The concept of today’s architecture is multiple processors running multiple processes in parallel, each process operating on a mass of (sometimes shared) data. The idea of the data-flow architecture is to split processes into unitary tasks, and then flow parallel streams of data under processors which carry out each of those tasks. The distinction here is that in one approach, the focus is in parallelizing multi-task processes that the computer carries out on a chunk of data at rest; in the other the focus is on parallelizing the same task carried out on a stream of data.

Imagine, for instance, that we were trying to find the best salesperson in the company in the last month, with a huge sales database not already prepared for the query. In today’s approach, one process would load the sales records into main memory in chunks, and for each chunk, maintain a running count of sales for every salesman in the company. Yes, the running count is to some extent parallelized. But the record processing is often not.

Now imagine that multiple processors are assigned the task of looking at each record as it arrives, with each processor keeping a running count for one salesperson. Not only are we speeding up the access to the data uploaded from disk by parallelizing that; we are also speeding up the computation of running counts beyond that of today’s architecture, by having multiple processors performing the count on multiple records at the same time. So the two key bottlenecks involving data at rest – accessing the data, and performing operations on the data – are lessened.

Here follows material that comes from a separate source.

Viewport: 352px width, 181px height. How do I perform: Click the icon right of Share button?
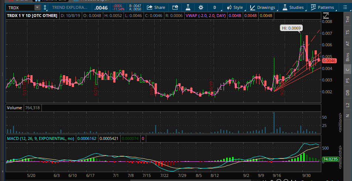[x=175, y=7]
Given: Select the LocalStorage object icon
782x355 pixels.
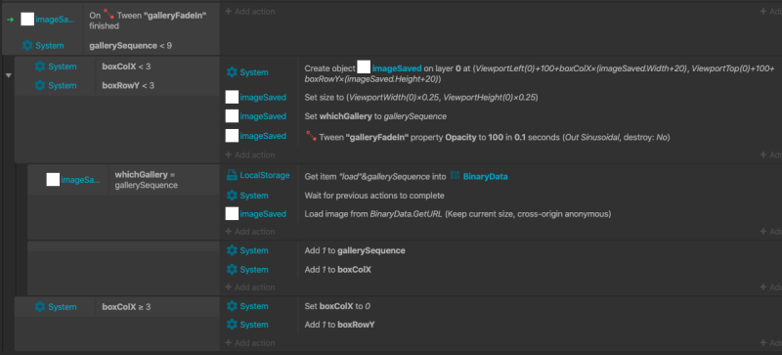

Note also that the immediate response to the death of Moore’s Law is the proliferation of multi-core chips – effectively, 4-8 processors on a chip. So a simple way of imposing a data-flow architecture over today’s approach is to have the job scheduler in a symmetric multiprocessing architecture break down processes into unitary tasks, then fire up multiple cores for each task, operating on shared memory. If I understand Mike Hoskins, this is the gist of DataRush’s approach.

But I would argue that if I am correct, programmers also need to begin to think of their programs as optimizing processing of data flows. One could say that event-driven programming does something similar; but so far, that’s typically a special case, not an all-purpose methodology or tool.

Recently, to my frustration, a careless comment got me embroiled again in the question of whether Java or Ruby or whatever is a high-level language – when I strongly feel that these do poorly (if examples on Wikipedia are representative) at abstracting data-management operations and therefore are far from ideal. Not one of today’s popular dynamic, functional, or object-oriented programming languages, as far as I can tell, thinks about optimizing data flow. Is it time to merge them with LabVIEW or VEE?